The decision was mostly taken because Bazel has its roots in a monorepo world, but most of the world does not work that way and a large majority of projects do have dependencies that need to be fetched. We thought that the large chunk of complexity it adds is a good price for being able to start using Bazel in a non-monorepo project.
There were two alternatives we seriously thought about:
- Declaring that Bazel is a monorepo tool. This would have resulted in a barrier of entry that's too high or, even worse, people working around Bazel not being able to access source code outside the main source tree by various custom ways.
- Delegating fetching external repositories to a separate tool. We thought that this would result in a large amount of friction since one would have to manually call it before calling Bazel and that it went against the "correct" part of our tagline, since then Bazel would not have recognized changes to e.g. the WORKSPACE file.
Then, in the last five years, the API surface for external repositories became very complex and they started to be used for things we did not think about when we started out; they have become the default way to inject non-hermetic information into the build.
Most notably, in some cases, we started doing transitive dependency resolution, thereby turning Bazel into an accidental multi-language package manager, which is a hard problem even when we constrain ourselves to a single programming language.

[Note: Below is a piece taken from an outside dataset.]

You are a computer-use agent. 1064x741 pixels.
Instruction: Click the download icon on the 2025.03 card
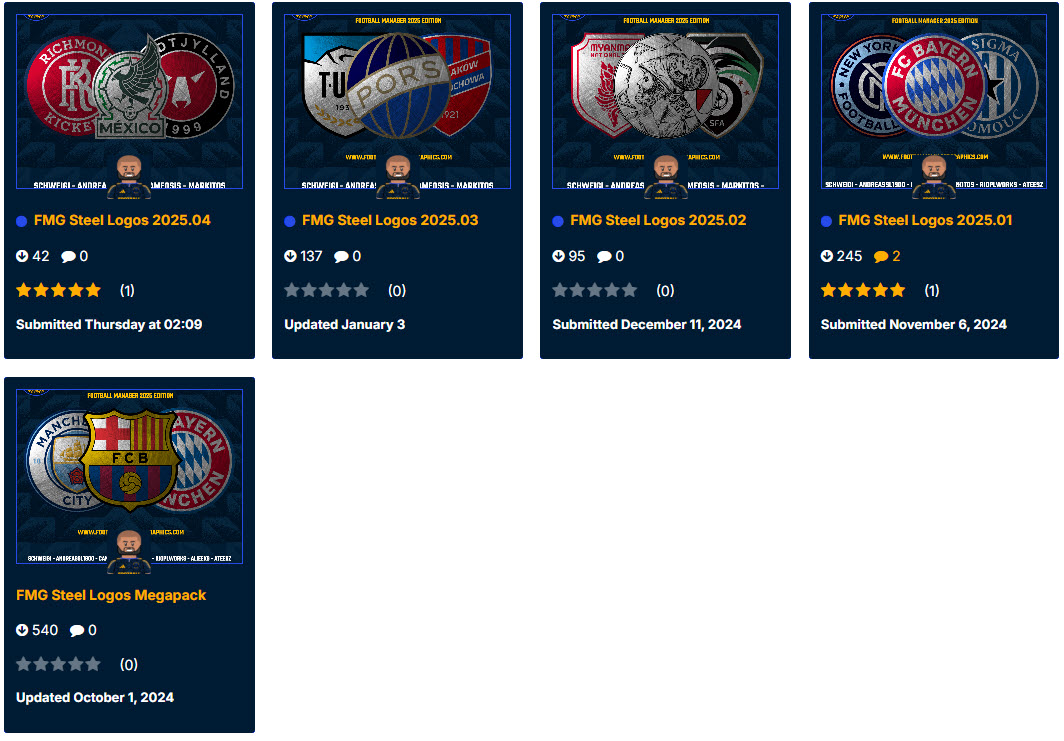point(290,256)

I was about to add an "if I had to start again" paragraph, but then I realized that I don't know what I would do differently, even with the knowledge I have today (other than not putting external repositories at the $EXECROOT/external, which is prone to conflicts with the source tree, but that's only a small slice of the problem)
Appendix: the initial design doc is here (it also has a version from 2014, which we wrote in preparation for the initial code drop)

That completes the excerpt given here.